Coombs: Old Country Market, often known as “Goats on the Roof,” 3 p.m.

The Old Country Market in Coombs is a tranquil location if you want to take a break for a bite and get some exercise before heading to the shore. Because goats frequently frolic and play on the grassy roof above, many people affectionately refer to it as the “Goats on the Roof Market.” The Italian chef who owns the next-door Cuckoo Trattoria and Pizzeria enjoys fusing Northwest ingredients into classic dishes.

Ucluelet dinner at Pluvio at six o’clock

This eatery, aptly titled Pluviophile, celebrates the diversity of the seasons in the Pacific Northwest. Choose from a variety of selections for your three-course menu, including wagyu beef tartar with cured mushrooms, a seafood-centric feast, or seasonal fare with a botanical theme.

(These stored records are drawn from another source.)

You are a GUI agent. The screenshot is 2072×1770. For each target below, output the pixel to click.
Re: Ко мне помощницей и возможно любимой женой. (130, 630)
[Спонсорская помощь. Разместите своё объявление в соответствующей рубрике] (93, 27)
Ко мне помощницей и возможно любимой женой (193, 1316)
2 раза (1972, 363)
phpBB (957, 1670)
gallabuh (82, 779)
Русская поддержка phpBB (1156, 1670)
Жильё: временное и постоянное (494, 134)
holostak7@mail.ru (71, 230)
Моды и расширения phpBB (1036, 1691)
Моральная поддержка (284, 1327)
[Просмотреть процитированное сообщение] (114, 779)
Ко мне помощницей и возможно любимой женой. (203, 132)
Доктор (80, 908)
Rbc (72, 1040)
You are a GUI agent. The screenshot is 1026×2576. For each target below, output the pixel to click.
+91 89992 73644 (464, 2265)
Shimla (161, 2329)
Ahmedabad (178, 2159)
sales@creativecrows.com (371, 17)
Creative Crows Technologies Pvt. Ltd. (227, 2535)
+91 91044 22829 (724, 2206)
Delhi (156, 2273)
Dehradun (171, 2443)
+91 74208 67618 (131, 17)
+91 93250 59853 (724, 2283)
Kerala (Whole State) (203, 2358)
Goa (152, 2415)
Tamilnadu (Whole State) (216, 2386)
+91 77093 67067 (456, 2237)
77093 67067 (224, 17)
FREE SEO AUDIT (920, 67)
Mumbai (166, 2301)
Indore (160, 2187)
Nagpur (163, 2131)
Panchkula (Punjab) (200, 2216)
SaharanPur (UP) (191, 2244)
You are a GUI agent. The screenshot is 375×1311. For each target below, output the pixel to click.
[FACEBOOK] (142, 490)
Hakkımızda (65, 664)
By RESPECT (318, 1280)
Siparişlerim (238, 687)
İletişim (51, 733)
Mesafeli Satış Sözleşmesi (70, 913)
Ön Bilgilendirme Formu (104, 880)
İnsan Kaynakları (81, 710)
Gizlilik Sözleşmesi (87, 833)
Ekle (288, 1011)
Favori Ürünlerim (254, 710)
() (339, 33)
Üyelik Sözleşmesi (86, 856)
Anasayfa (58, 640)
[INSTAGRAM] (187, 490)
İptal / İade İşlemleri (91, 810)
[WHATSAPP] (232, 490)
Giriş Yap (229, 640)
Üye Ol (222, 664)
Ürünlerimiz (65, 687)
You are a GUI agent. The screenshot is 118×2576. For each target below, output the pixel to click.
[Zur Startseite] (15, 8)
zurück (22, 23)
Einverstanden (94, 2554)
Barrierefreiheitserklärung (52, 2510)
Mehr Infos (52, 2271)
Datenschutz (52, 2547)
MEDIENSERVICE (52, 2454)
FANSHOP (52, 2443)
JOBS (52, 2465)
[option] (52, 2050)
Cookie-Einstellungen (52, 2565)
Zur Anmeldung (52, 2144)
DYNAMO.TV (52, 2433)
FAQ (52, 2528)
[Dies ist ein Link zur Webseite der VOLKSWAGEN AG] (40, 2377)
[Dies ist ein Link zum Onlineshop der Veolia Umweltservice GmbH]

The plates by Pluvio are vibrant in color and have interesting textures.

Reserving in advance is advised.

Tofino, 7 p.m.: Dessert and beverages at Wolf in the Fog

The Pacific Rim beaches in Tofino offer breathtaking vistas during the day, at dusk, and in the rain. With incredibly seasonal food and drinks, Wolf in the Fog captures the tides’ ever-fluctuating patterns. You’ll always be amazed with innovative new meals thanks to the changing menu.

Reserving in advance is advised.

Breakfast at The Pointe in Tofino at nine o’clock

The Pointe’s panoramic views will make your breakfast and dinner more enjoyable. The restaurant’s meals sustainably promote regional game, seafood, and produce morning, noon, and night. You must try the herbaceous spruce breakfast sausage. The Power Bowl’s wildflower yogurt is also delicious when savored in the dining room’s brilliant morning light. The Pointe is inextricably linked to the ocean outside, and the inventive menu constantly reflects the scene.

Reserving in advance is advised.

10 a.m.: Dockside Smoked Fish in Tofino

House of Himwitsa, which in Nuu-chah-nulth (Nuuaan-uat) means “storytelling and the passing of wisdom from elder to youth,” is home to Dockside Smoked Fish. A variety of seafood products caught by First Nations fishermen are served at Dockside Smoked Fish. Whether you favor Chinook or Sockeye, something hot or something sweet, this company undoubtedly offers it. Additionally, the ice-wine-glazed smoked salmon has a sweet but somewhat tannic flavor that goes nicely with the fish if you like teriyaki. You’ll be tempted to stay longer because Tofino is so lovely. When visiting Himwitsa, inquire about hiring local fishing guides if you’d want to spend an additional day on the sea.